All lines of the entries with "card" in them must be listed.
──────── Excerpted data ────────
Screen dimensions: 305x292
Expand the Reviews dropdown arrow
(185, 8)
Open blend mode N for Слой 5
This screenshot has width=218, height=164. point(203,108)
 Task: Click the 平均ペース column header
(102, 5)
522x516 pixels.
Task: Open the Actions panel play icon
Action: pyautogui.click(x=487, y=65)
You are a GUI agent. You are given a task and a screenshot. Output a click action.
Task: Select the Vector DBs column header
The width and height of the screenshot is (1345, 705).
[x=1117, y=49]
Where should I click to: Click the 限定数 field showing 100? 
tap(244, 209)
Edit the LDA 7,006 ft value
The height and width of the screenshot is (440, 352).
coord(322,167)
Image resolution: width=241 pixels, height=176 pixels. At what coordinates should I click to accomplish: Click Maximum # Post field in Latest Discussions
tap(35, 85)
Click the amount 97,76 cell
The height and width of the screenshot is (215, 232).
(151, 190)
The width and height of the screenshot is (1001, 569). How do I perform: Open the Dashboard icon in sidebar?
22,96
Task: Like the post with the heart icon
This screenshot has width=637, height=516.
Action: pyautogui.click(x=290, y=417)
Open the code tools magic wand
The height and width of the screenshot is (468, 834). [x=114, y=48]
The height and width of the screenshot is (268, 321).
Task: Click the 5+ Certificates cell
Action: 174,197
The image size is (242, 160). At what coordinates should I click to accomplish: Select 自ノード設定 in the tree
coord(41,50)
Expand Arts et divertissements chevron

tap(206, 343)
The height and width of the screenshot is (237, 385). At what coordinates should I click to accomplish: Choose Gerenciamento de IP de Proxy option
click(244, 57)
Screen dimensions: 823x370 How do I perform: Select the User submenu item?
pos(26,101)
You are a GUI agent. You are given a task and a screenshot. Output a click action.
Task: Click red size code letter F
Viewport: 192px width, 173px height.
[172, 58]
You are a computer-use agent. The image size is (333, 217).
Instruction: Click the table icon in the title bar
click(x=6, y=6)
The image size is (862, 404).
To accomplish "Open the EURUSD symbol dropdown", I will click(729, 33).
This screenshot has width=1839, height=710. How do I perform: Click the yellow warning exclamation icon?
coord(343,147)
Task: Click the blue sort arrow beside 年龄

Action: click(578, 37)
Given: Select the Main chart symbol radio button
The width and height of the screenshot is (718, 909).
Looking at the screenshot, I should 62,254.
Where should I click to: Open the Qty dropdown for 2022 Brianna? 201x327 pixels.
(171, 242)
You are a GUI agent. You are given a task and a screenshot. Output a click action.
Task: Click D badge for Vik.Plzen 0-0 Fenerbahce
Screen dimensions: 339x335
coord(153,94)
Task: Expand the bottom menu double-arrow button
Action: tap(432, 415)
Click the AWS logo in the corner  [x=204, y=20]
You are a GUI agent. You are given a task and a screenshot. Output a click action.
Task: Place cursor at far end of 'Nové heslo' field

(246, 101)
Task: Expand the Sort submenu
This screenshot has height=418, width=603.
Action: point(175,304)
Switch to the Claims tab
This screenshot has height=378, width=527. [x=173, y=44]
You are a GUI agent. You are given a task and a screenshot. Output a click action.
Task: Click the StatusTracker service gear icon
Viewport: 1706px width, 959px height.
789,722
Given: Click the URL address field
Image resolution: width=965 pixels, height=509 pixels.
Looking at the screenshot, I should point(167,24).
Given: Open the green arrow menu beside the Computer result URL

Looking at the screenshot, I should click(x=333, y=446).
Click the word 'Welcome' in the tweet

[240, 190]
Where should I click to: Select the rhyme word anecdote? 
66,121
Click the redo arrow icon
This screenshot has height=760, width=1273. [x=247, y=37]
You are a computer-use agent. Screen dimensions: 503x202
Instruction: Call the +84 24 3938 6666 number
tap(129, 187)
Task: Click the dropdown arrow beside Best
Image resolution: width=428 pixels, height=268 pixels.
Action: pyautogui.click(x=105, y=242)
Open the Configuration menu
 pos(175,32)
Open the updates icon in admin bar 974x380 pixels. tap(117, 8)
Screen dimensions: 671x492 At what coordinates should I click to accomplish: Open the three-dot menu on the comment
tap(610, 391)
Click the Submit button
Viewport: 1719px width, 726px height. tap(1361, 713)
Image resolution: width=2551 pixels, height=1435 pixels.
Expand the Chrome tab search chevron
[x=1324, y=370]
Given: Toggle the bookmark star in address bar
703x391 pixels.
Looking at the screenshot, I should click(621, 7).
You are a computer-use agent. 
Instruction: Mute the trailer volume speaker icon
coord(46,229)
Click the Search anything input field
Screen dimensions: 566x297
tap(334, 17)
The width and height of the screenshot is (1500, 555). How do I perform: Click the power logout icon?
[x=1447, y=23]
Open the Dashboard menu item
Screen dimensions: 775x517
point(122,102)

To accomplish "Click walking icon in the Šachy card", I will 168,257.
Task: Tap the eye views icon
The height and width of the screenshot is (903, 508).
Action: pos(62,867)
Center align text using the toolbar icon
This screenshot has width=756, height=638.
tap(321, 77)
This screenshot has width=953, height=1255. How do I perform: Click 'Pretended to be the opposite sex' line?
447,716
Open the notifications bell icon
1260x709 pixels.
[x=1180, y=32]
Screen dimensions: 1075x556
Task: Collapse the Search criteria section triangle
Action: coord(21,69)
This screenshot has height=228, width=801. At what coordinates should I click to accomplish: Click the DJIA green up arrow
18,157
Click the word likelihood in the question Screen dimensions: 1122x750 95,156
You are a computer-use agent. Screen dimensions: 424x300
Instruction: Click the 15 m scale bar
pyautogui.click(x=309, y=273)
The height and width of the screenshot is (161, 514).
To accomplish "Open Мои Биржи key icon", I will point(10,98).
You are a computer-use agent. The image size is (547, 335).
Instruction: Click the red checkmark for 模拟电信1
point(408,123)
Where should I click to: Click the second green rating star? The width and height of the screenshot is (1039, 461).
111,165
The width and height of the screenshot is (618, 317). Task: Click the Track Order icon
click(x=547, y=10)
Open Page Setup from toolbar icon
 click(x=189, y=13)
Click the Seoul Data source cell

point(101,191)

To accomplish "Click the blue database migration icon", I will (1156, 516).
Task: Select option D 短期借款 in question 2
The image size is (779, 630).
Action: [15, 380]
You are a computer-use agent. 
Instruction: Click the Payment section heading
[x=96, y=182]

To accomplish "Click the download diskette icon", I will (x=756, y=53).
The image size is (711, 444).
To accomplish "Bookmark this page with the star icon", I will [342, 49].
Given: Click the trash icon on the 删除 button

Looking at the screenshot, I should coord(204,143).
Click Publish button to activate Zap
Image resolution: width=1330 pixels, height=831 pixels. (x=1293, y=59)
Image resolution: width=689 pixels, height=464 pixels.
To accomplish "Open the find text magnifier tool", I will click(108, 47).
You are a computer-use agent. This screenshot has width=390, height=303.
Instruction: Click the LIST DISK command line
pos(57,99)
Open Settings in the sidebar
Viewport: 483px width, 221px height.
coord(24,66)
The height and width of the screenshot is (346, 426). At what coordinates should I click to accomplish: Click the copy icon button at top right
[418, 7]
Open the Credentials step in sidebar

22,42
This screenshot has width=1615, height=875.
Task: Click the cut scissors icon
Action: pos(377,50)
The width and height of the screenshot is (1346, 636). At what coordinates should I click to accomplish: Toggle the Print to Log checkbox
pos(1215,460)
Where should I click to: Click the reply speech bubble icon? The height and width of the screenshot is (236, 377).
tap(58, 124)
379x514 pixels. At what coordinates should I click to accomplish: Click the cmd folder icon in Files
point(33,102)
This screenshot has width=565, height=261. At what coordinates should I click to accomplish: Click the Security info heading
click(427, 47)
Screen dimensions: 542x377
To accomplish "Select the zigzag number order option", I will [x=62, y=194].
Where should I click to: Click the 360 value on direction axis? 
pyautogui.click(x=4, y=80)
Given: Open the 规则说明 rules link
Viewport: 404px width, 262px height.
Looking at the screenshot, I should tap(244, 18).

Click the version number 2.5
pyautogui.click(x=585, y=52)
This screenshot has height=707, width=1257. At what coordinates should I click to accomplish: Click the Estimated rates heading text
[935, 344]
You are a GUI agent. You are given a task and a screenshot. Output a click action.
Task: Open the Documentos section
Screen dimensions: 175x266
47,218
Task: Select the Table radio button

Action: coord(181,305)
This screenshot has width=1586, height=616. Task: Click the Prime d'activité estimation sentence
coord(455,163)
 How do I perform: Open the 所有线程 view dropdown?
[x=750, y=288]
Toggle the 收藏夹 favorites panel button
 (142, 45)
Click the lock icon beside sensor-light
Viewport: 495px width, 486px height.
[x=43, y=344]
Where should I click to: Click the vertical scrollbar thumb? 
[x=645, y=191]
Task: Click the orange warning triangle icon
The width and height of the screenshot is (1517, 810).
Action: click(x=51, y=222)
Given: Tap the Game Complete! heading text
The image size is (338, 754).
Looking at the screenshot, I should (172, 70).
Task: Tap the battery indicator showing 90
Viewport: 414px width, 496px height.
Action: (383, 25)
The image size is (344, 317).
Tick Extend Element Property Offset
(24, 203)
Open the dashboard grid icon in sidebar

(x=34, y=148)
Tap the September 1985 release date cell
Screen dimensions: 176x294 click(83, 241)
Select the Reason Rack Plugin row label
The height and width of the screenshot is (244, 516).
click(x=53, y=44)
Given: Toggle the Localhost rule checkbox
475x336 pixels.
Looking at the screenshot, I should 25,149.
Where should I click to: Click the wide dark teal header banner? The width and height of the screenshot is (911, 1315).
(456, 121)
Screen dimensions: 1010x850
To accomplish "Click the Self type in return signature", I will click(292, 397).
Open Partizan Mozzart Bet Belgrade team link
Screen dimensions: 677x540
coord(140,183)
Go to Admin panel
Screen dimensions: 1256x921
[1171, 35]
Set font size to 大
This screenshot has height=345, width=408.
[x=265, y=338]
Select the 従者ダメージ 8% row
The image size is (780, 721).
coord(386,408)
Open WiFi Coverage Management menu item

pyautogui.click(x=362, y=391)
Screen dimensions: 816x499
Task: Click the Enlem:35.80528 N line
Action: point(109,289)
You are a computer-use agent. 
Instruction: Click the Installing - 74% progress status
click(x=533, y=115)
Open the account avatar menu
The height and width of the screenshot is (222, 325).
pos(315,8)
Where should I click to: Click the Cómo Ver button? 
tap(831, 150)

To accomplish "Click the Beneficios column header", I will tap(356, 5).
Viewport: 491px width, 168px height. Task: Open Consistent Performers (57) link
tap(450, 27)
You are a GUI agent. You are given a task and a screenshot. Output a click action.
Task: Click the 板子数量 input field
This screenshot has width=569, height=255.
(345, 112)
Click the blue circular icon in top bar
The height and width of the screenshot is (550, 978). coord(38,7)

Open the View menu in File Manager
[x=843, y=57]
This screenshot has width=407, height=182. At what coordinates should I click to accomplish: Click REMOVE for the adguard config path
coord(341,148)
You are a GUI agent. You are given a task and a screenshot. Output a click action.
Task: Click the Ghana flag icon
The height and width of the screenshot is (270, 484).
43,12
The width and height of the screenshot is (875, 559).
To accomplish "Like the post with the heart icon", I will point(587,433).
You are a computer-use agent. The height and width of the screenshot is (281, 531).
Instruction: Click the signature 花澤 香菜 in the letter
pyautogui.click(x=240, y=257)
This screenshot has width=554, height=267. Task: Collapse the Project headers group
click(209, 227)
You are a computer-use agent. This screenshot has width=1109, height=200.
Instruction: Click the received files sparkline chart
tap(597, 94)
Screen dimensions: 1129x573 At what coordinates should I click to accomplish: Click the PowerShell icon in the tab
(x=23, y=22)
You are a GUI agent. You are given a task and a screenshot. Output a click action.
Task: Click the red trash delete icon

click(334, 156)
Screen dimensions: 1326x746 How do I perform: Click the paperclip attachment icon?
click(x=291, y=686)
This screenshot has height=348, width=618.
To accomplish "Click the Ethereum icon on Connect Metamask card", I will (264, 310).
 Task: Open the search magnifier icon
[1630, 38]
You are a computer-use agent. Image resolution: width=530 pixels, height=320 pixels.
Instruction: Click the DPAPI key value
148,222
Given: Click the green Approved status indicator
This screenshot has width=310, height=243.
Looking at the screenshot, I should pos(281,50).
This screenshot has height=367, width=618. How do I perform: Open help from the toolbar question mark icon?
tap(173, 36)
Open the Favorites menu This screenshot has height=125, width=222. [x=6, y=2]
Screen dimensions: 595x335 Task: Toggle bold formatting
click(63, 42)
────────
● **Answer section**
To accomplish "Click walking icon in the Šachy card", I will 168,257.
To accomplish "Click the Ethereum icon on Connect Metamask card", I will (264, 310).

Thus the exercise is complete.